§ WHAT YOU WILL DO
The lines from the one containing "The image size is (651, 577)." through the last line below, both ends included, must be reproduced exactly, with no pictures.

§ RECORDS TO USE
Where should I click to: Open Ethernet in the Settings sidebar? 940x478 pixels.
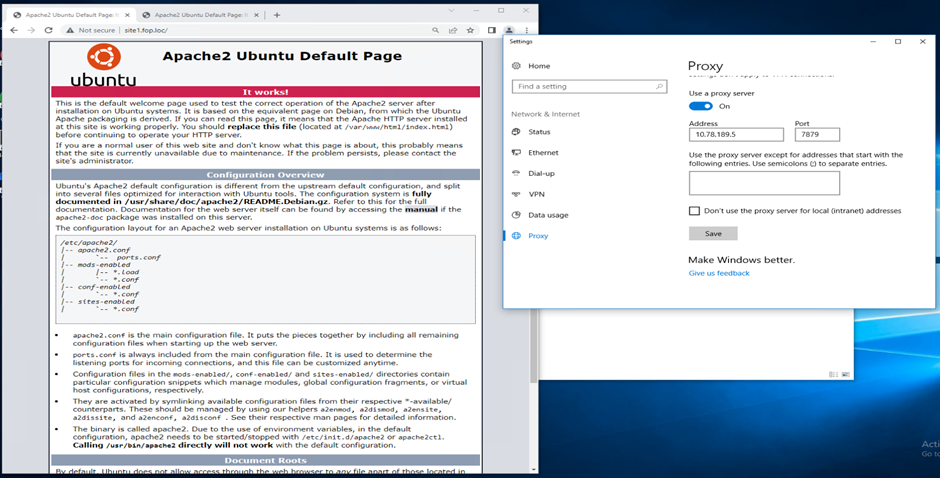pyautogui.click(x=543, y=153)
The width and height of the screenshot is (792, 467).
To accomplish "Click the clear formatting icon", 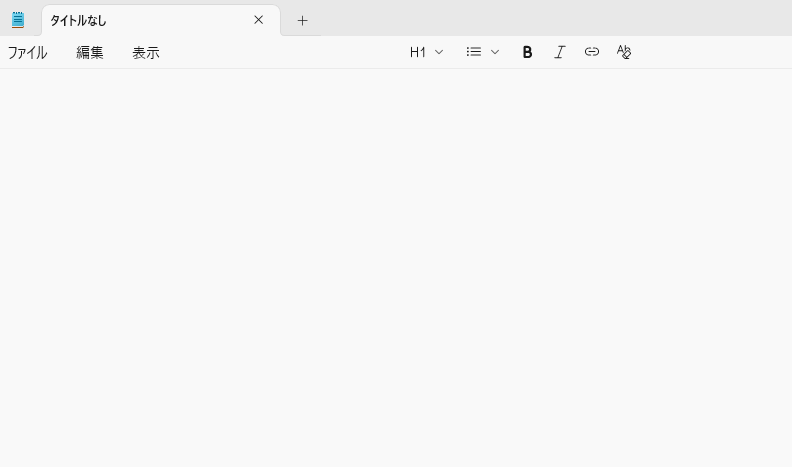I will click(x=624, y=52).
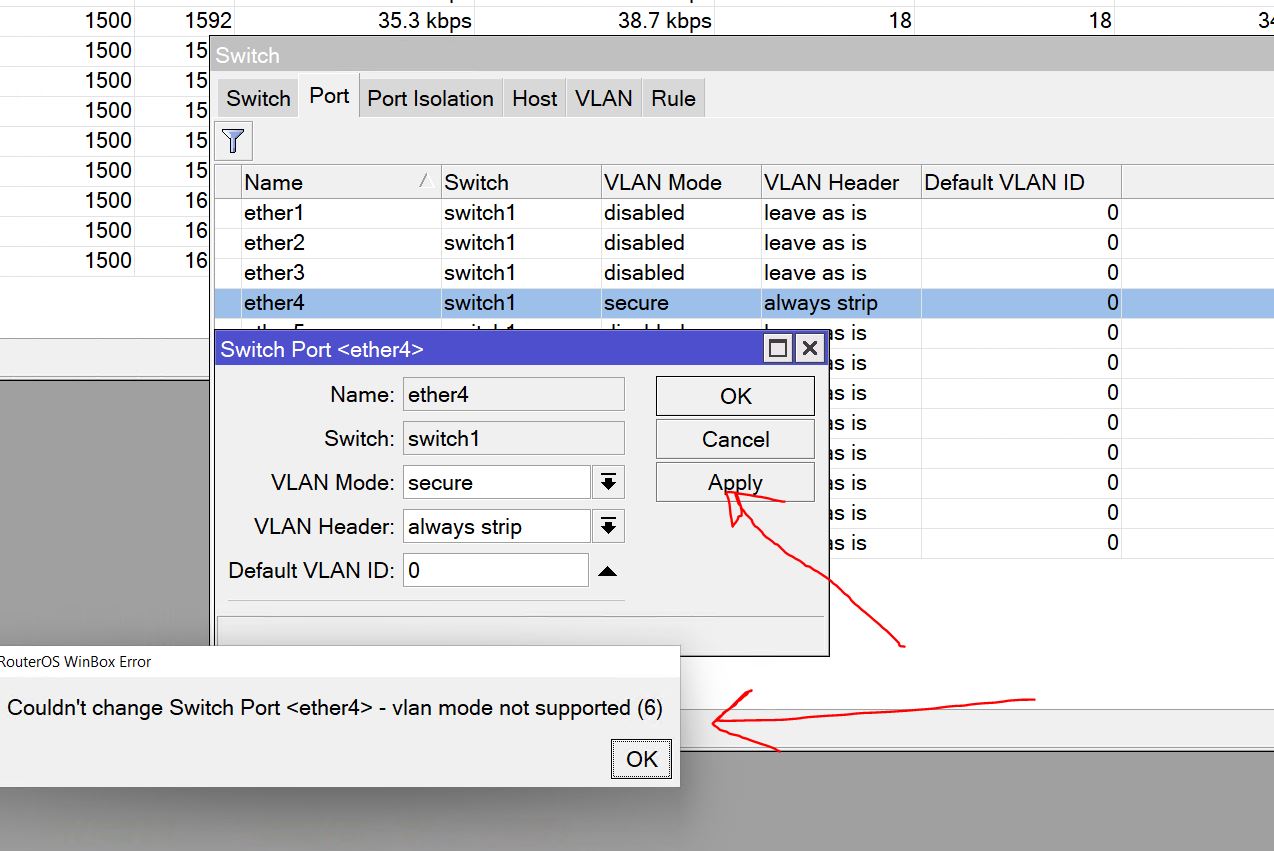Image resolution: width=1274 pixels, height=851 pixels.
Task: Select the VLAN tab
Action: (x=603, y=98)
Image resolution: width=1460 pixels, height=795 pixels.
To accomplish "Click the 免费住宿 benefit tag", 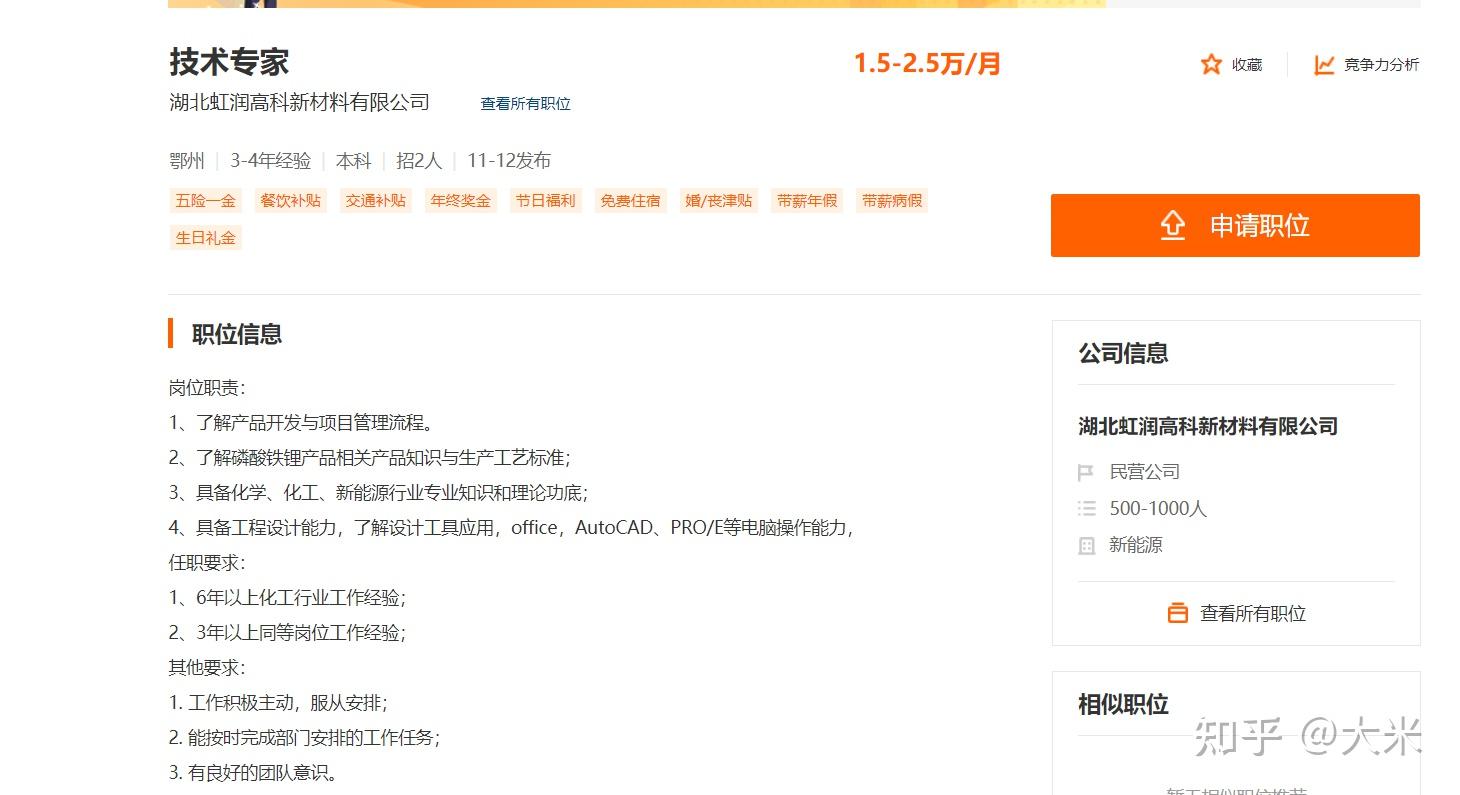I will [x=630, y=200].
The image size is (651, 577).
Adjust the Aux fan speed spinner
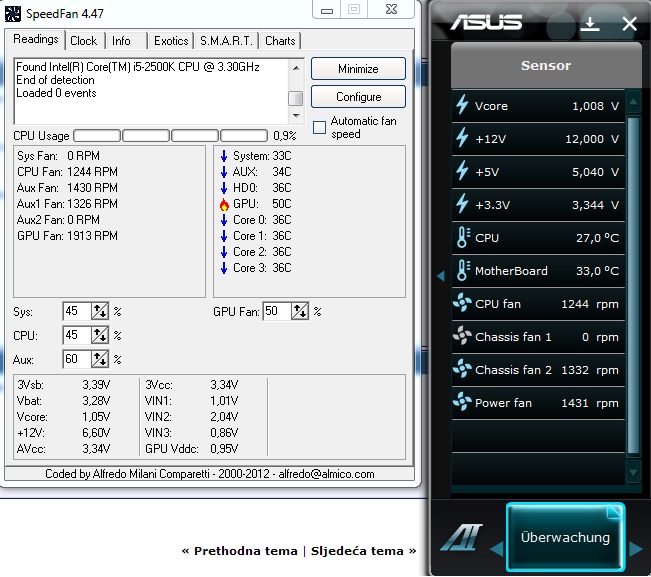pyautogui.click(x=100, y=359)
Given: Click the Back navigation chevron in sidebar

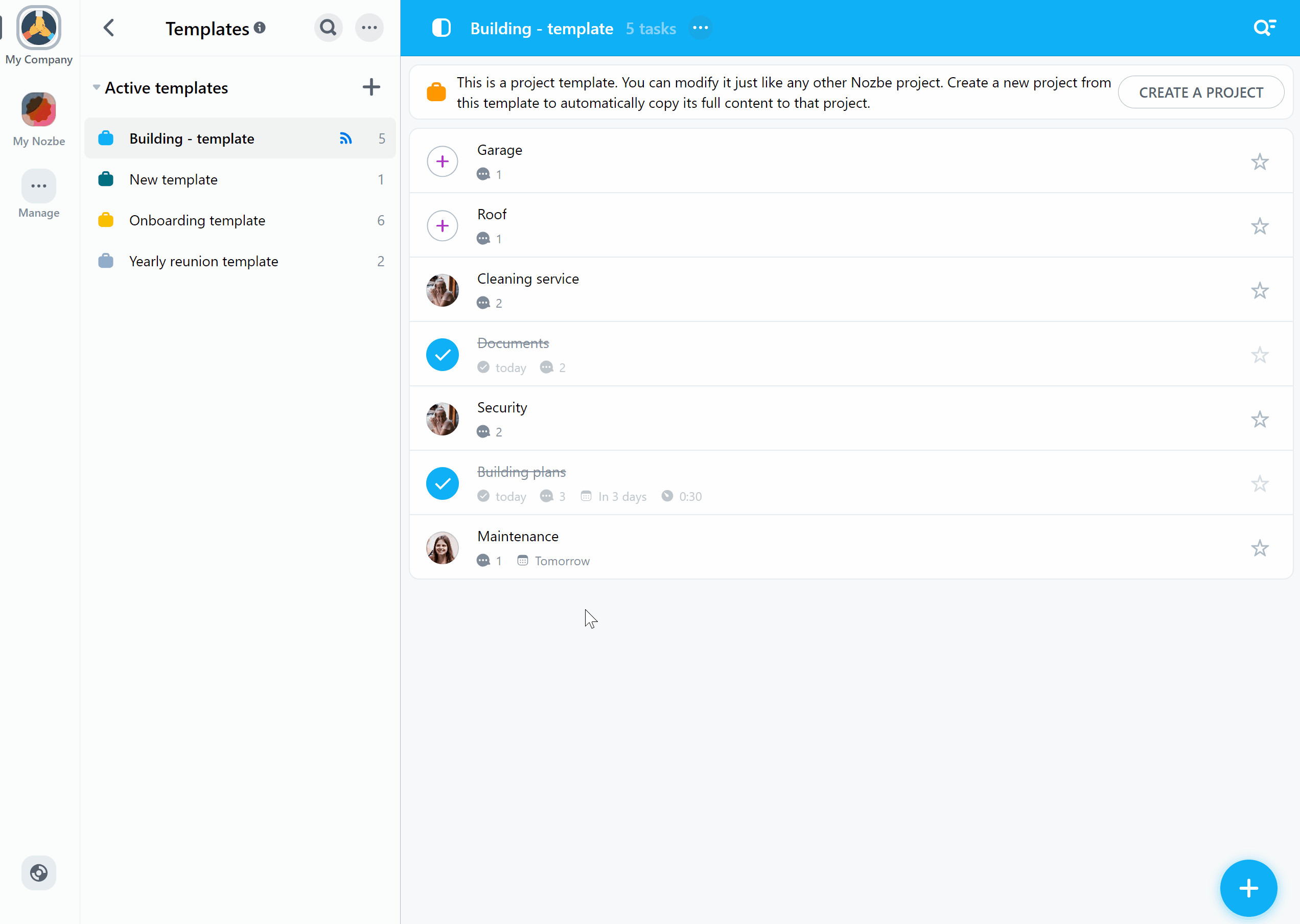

§ COMPLETED TASK
The image size is (651, 577).
Adjust the Aux fan speed spinner
pyautogui.click(x=100, y=359)
Given: Click the Back navigation chevron in sidebar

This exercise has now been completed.